▸ YOUR GOAL:
Below are several records. Retype exactly those lines running from the one with "Instruction: Click the Print icon in toolbar" through the one with "The width and height of the screenshot is (831, 820).", end lines included, and no others.

▸ DATA EXTRACTS:

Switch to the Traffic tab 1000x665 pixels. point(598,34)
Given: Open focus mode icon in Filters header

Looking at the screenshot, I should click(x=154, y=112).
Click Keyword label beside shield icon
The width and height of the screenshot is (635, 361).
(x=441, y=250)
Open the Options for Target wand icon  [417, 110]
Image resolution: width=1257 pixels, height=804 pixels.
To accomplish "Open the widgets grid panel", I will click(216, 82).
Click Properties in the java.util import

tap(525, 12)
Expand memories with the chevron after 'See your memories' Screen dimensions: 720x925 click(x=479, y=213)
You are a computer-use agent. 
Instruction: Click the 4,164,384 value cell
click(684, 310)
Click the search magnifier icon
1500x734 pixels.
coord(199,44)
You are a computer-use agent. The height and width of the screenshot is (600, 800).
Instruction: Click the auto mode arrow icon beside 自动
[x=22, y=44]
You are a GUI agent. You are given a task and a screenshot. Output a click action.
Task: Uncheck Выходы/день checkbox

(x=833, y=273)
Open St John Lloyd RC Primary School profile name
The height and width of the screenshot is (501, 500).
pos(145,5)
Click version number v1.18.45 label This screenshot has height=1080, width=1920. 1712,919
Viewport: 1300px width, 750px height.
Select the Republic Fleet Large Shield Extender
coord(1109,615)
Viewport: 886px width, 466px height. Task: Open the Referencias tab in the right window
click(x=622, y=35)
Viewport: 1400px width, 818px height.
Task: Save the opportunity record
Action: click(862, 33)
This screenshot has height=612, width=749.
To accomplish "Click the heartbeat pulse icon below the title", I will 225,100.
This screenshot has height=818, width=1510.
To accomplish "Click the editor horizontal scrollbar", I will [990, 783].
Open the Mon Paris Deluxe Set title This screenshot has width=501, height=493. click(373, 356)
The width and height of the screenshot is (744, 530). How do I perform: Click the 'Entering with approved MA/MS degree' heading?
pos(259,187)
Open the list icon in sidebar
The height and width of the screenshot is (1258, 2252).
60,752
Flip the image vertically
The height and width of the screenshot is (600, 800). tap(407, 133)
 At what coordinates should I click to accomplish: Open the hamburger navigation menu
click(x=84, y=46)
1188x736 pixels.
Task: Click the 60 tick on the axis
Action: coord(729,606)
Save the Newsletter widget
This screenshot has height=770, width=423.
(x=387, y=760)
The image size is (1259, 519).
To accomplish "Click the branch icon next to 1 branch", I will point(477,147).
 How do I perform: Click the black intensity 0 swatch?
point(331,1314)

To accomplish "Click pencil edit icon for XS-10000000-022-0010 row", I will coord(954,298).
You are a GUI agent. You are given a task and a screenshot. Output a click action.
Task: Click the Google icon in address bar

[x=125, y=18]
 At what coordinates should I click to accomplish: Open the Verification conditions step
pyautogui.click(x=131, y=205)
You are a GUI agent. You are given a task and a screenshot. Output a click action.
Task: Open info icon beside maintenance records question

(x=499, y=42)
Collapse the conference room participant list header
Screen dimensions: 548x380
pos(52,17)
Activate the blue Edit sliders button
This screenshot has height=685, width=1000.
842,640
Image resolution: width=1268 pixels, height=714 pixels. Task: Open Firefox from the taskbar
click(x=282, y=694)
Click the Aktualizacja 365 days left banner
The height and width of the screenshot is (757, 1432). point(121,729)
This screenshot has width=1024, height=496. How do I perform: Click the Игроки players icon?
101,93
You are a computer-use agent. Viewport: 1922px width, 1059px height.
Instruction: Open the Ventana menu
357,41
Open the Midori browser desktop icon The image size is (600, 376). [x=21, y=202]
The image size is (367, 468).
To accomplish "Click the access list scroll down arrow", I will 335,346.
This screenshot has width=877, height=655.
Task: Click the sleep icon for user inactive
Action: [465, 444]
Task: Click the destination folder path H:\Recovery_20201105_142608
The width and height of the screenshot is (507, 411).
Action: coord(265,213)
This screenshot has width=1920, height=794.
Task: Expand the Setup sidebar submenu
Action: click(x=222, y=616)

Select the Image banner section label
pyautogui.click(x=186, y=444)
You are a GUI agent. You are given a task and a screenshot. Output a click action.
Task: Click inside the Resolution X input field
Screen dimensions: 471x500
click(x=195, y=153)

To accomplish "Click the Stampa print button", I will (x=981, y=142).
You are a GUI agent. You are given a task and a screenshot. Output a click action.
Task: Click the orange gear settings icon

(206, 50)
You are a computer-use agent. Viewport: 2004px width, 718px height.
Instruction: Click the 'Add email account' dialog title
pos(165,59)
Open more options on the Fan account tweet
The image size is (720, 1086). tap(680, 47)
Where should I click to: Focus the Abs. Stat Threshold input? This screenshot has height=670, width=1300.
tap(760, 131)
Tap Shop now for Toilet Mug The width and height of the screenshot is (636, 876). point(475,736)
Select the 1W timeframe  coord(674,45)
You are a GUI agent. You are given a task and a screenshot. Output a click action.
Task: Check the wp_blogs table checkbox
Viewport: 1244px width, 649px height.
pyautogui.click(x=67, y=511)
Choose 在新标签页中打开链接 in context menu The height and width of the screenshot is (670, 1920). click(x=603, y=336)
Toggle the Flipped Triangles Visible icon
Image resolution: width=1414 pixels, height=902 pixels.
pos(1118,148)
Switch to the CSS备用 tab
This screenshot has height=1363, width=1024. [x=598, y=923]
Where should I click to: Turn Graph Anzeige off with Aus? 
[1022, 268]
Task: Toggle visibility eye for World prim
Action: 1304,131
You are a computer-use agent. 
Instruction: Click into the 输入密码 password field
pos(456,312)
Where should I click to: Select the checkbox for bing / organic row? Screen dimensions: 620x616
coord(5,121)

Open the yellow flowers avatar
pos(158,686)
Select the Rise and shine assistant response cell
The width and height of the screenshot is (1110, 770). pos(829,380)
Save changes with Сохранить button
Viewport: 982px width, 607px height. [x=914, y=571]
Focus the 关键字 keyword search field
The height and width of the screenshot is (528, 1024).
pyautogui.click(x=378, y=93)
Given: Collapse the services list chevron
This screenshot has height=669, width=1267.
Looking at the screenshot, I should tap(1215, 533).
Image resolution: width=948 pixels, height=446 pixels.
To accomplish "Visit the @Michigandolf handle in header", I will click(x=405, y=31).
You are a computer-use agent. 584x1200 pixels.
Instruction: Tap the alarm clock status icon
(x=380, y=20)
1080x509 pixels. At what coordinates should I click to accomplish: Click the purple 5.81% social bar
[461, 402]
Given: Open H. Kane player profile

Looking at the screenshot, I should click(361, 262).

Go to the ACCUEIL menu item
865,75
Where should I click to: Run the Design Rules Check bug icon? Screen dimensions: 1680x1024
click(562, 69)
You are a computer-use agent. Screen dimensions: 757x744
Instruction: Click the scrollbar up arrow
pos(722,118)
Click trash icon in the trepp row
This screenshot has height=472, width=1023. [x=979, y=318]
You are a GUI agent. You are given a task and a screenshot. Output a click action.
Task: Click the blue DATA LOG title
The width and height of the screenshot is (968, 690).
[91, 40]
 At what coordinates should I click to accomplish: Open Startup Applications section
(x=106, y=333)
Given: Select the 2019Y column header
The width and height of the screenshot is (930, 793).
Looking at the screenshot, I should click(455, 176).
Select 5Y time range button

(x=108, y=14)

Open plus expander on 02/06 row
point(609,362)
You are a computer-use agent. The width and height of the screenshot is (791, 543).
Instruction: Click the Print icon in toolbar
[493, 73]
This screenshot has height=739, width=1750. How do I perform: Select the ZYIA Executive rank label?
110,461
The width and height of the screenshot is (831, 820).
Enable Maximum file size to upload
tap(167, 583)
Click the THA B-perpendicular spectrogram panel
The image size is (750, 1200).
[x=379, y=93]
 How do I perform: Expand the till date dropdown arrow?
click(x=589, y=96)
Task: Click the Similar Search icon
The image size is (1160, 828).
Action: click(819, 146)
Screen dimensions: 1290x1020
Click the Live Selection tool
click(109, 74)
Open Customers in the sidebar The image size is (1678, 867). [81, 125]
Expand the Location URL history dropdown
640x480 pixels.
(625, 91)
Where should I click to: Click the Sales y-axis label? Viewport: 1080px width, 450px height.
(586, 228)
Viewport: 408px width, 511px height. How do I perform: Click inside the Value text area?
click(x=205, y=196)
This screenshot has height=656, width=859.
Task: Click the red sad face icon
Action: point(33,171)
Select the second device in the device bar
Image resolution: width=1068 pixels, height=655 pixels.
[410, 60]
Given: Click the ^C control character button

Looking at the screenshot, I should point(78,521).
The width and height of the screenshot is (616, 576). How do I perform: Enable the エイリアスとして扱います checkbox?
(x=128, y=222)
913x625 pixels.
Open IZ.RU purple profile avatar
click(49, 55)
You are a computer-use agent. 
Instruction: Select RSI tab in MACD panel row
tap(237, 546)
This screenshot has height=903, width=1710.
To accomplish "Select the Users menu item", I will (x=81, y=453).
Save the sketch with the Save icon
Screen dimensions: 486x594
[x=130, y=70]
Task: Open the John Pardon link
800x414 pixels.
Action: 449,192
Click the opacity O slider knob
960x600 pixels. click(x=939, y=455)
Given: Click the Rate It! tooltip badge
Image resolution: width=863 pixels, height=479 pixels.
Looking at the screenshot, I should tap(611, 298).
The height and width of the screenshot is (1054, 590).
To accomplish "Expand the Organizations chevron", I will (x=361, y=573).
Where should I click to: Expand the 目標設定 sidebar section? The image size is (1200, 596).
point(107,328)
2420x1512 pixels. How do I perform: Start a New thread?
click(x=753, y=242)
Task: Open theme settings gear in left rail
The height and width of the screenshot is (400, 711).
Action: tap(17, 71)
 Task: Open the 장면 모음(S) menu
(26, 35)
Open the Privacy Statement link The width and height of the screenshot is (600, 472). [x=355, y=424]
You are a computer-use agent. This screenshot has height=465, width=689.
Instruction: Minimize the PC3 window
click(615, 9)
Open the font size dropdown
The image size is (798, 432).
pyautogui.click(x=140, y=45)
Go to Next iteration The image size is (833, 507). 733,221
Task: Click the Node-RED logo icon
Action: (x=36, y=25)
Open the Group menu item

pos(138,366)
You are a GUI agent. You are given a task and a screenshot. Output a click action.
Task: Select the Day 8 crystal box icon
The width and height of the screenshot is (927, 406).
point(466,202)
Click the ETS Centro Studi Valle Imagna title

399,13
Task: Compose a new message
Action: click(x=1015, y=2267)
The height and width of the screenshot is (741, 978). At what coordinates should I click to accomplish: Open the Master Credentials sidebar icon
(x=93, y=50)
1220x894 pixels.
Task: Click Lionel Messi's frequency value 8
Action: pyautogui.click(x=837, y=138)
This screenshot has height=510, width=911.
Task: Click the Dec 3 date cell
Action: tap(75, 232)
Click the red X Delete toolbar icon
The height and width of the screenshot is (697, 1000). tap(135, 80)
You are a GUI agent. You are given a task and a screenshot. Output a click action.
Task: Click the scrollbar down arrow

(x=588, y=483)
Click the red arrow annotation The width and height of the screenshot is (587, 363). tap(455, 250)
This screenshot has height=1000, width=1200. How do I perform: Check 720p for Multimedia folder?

▸ REPLY:
Instruction: Click the Print icon in toolbar
[493, 73]
This screenshot has height=739, width=1750. How do I perform: Select the ZYIA Executive rank label?
110,461
The width and height of the screenshot is (831, 820).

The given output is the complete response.